Stored data

***

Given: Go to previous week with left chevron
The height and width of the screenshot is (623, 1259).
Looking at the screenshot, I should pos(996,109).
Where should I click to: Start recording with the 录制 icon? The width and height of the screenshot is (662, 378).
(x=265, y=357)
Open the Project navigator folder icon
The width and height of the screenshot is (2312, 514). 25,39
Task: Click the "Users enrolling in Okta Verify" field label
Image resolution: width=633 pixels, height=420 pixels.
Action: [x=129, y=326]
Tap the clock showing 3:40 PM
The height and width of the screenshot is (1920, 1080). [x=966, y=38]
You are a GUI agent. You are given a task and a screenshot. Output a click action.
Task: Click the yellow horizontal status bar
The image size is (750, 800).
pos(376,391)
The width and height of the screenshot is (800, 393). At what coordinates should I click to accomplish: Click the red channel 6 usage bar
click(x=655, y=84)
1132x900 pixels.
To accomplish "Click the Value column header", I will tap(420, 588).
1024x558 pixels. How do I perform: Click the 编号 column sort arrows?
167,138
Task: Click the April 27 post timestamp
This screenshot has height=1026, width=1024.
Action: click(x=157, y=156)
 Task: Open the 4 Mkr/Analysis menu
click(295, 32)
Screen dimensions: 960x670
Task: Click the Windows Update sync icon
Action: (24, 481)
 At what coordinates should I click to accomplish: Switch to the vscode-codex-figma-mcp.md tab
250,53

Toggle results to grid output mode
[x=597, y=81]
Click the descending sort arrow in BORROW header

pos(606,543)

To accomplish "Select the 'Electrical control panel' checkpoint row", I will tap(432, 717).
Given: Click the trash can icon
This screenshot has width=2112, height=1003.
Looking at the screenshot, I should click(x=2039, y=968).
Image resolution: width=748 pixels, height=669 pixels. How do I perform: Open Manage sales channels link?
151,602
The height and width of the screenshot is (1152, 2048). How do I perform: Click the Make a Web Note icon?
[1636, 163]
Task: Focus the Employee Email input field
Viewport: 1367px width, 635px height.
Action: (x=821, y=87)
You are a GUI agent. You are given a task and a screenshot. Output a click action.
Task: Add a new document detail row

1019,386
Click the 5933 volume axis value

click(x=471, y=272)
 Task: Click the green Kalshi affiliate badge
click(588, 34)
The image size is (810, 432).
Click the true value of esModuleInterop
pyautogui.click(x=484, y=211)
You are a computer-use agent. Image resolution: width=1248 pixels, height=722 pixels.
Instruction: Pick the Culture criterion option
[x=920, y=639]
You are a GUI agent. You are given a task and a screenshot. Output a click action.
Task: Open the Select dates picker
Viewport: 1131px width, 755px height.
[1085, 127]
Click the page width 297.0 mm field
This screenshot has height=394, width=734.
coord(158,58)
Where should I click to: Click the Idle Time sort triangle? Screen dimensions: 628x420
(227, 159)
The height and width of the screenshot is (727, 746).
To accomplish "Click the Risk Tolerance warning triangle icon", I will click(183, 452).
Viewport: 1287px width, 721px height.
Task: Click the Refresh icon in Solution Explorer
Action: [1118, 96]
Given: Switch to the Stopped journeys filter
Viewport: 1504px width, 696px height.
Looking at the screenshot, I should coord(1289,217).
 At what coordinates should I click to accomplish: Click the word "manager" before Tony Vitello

***

WORK ORDER ▸
One number only, please: the count of lines in the data that hold the word "Select".

TASK ANSWER ▸
2